--- INPUT DATA ---

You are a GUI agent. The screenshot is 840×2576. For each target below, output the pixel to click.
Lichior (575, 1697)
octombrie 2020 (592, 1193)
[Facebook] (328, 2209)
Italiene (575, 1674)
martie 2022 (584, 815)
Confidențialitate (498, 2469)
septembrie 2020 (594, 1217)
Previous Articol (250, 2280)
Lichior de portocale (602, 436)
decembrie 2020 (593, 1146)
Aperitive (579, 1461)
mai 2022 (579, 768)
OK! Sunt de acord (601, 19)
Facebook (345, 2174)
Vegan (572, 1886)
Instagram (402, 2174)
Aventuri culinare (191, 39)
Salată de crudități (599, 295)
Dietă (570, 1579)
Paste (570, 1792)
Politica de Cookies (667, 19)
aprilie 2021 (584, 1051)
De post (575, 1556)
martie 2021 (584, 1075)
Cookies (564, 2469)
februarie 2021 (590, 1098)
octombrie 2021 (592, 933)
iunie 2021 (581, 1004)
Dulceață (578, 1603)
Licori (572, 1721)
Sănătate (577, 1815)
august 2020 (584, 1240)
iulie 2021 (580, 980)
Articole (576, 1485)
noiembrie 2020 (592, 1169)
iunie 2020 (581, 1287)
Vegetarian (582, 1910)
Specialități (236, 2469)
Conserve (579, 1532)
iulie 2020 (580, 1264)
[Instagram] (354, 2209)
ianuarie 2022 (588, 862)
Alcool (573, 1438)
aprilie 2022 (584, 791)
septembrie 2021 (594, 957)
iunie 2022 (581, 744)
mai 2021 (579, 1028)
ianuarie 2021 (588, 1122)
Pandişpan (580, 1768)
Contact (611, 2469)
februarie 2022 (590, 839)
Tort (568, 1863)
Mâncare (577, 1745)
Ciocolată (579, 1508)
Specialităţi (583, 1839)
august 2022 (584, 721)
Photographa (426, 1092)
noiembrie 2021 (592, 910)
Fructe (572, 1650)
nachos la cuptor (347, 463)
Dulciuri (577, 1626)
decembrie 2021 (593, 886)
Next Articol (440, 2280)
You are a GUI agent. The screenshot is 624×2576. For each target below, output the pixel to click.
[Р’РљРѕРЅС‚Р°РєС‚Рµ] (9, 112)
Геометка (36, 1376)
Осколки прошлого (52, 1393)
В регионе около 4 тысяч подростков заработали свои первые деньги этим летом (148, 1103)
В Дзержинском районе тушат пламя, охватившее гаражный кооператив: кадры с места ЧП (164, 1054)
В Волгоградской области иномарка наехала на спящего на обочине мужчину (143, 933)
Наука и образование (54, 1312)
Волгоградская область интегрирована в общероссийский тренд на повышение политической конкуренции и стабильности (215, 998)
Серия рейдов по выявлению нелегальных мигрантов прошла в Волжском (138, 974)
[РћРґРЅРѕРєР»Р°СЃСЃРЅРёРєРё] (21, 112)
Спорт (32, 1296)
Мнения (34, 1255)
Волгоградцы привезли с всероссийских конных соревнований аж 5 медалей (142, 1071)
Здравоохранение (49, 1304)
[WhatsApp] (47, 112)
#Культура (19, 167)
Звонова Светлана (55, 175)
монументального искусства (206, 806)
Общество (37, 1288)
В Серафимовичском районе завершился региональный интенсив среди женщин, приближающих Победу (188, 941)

---

YOUR TASK
Output every entry exactly as given.

YOUR RESPONSE
You are a GUI agent. The screenshot is 840×2576. For each target below, output the pixel to click.
Lichior (575, 1697)
octombrie 2020 (592, 1193)
[Facebook] (328, 2209)
Italiene (575, 1674)
martie 2022 (584, 815)
Confidențialitate (498, 2469)
septembrie 2020 (594, 1217)
Previous Articol (250, 2280)
Lichior de portocale (602, 436)
decembrie 2020 (593, 1146)
Aperitive (579, 1461)
mai 2022 (579, 768)
OK! Sunt de acord (601, 19)
Facebook (345, 2174)
Vegan (572, 1886)
Instagram (402, 2174)
Aventuri culinare (191, 39)
Salată de crudități (599, 295)
Dietă (570, 1579)
Paste (570, 1792)
Politica de Cookies (667, 19)
aprilie 2021 (584, 1051)
De post (575, 1556)
martie 2021 (584, 1075)
Cookies (564, 2469)
februarie 2021 (590, 1098)
octombrie 2021 (592, 933)
iunie 2021 (581, 1004)
Dulceață (578, 1603)
Licori (572, 1721)
Sănătate (577, 1815)
august 2020 (584, 1240)
iulie 2021 (580, 980)
Articole (576, 1485)
noiembrie 2020 (592, 1169)
iunie 2020 (581, 1287)
Vegetarian (582, 1910)
Specialități (236, 2469)
Conserve (579, 1532)
iulie 2020 (580, 1264)
[Instagram] (354, 2209)
ianuarie 2022 (588, 862)
Alcool (573, 1438)
aprilie 2022 (584, 791)
septembrie 2021 (594, 957)
iunie 2022 (581, 744)
mai 2021 (579, 1028)
ianuarie 2021 (588, 1122)
Pandişpan (580, 1768)
Contact (611, 2469)
februarie 2022 (590, 839)
Tort (568, 1863)
Mâncare (577, 1745)
Ciocolată (579, 1508)
Specialităţi (583, 1839)
august 2022 (584, 721)
Photographa (426, 1092)
noiembrie 2021 (592, 910)
Fructe (572, 1650)
nachos la cuptor (347, 463)
Dulciuri (577, 1626)
decembrie 2021 (593, 886)
Next Articol (440, 2280)
You are a GUI agent. The screenshot is 624×2576. For each target below, output the pixel to click.
[Р’РљРѕРЅС‚Р°РєС‚Рµ] (9, 112)
Геометка (36, 1376)
Осколки прошлого (52, 1393)
В регионе около 4 тысяч подростков заработали свои первые деньги этим летом (148, 1103)
В Дзержинском районе тушат пламя, охватившее гаражный кооператив: кадры с места ЧП (164, 1054)
В Волгоградской области иномарка наехала на спящего на обочине мужчину (143, 933)
Наука и образование (54, 1312)
Волгоградская область интегрирована в общероссийский тренд на повышение политической конкуренции и стабильности (215, 998)
Серия рейдов по выявлению нелегальных мигрантов прошла в Волжском (138, 974)
[РћРґРЅРѕРєР»Р°СЃСЃРЅРёРєРё] (21, 112)
Спорт (32, 1296)
Мнения (34, 1255)
Волгоградцы привезли с всероссийских конных соревнований аж 5 медалей (142, 1071)
Здравоохранение (49, 1304)
[WhatsApp] (47, 112)
#Культура (19, 167)
Звонова Светлана (55, 175)
монументального искусства (206, 806)
Общество (37, 1288)
В Серафимовичском районе завершился региональный интенсив среди женщин, приближающих Победу (188, 941)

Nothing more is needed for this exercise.